____ DATA ROWS

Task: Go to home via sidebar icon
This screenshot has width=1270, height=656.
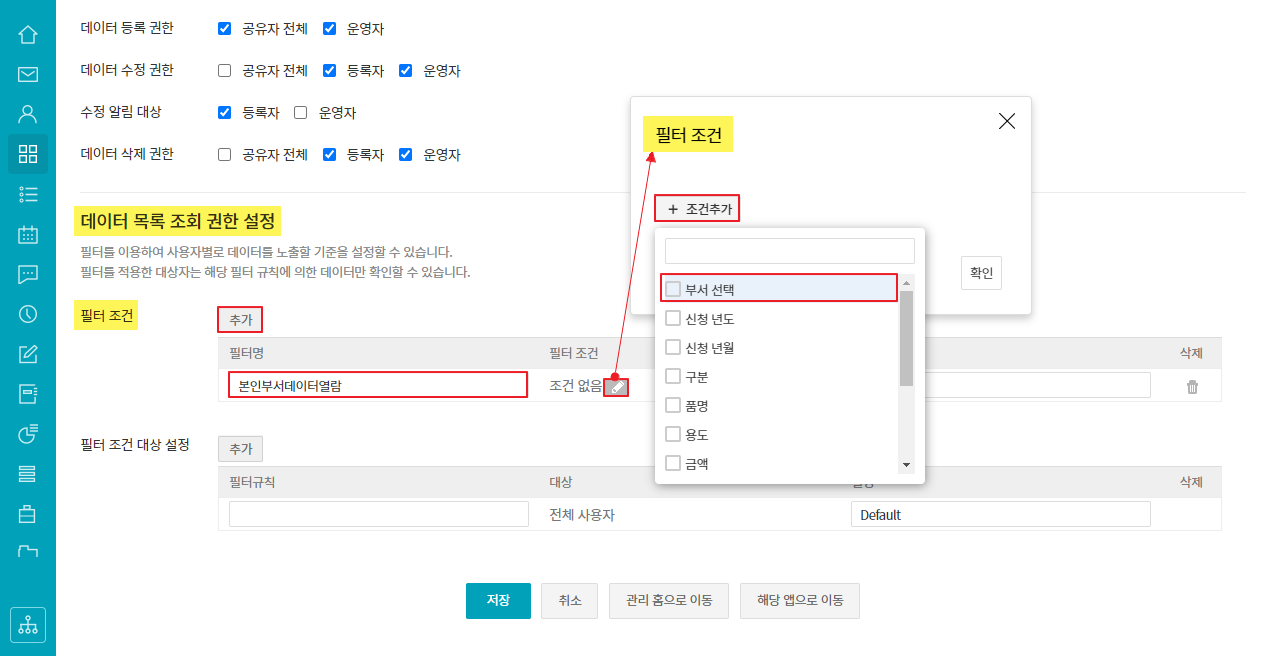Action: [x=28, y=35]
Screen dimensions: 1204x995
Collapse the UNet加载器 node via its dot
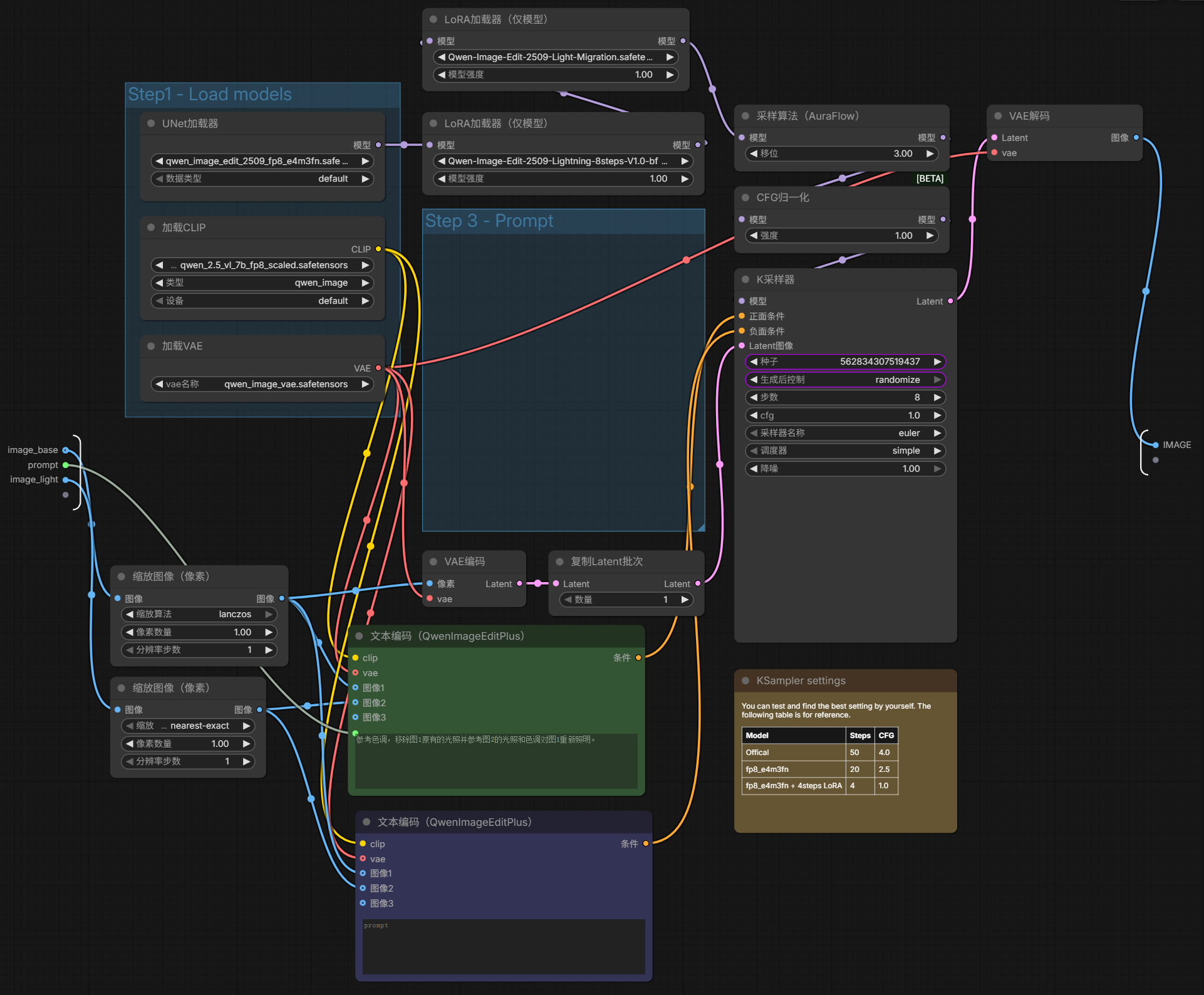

________

AIM: Put every line of all the rows above into a Markdown table with the columns No. and Text, numbering the lines in order and skipping any blank ones. Leave the pictures out.

FULL ANSWER:
| No. | Text |
|---|---|
| 1 | Task: Go to home via sidebar icon |
| 2 | This screenshot has width=1270, height=656. |
| 3 | Action: [x=28, y=35] |
| 4 | Screen dimensions: 1204x995 |
| 5 | Collapse the UNet加载器 node via its dot |